*** Opening DATA FOR THIS TASK ***

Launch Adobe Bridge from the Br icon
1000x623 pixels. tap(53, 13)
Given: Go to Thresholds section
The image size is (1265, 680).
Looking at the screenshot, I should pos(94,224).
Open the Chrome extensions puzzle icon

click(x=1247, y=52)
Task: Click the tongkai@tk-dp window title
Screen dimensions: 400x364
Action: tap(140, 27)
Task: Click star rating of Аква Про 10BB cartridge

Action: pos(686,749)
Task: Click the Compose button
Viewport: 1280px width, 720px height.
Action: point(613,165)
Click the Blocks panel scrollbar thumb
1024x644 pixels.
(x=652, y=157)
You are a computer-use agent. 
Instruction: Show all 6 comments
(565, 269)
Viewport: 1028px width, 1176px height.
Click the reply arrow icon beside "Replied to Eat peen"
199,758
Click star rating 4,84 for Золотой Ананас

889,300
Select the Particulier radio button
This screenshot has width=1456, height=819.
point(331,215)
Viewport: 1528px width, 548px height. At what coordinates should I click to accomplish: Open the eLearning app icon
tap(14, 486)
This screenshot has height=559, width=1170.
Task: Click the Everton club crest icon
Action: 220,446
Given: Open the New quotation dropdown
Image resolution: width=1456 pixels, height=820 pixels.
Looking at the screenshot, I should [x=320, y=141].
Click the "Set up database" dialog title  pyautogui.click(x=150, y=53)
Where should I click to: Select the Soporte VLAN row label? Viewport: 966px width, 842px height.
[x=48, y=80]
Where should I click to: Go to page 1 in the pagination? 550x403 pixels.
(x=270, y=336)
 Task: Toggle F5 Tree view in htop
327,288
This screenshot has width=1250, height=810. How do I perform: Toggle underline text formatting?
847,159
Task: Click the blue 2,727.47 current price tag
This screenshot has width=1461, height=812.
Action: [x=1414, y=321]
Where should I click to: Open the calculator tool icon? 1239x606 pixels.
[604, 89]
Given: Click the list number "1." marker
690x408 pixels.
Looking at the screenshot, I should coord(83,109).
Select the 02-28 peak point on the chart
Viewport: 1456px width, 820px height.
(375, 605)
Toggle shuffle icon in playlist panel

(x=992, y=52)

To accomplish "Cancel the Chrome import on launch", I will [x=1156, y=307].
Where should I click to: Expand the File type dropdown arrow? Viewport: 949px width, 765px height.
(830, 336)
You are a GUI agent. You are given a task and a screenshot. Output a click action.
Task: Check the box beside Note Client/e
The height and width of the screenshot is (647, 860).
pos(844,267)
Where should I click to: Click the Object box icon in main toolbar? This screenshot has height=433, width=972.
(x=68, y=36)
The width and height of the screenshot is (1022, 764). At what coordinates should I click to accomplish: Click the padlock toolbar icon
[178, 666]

*** Closing DATA FOR THIS TASK ***

* AIM OF THE EXERCISE *
Considering only the data above, return the lines in which "title" occurs.

* ANSWER *
Task: Click the tongkai@tk-dp window title
Click the "Set up database" dialog title  pyautogui.click(x=150, y=53)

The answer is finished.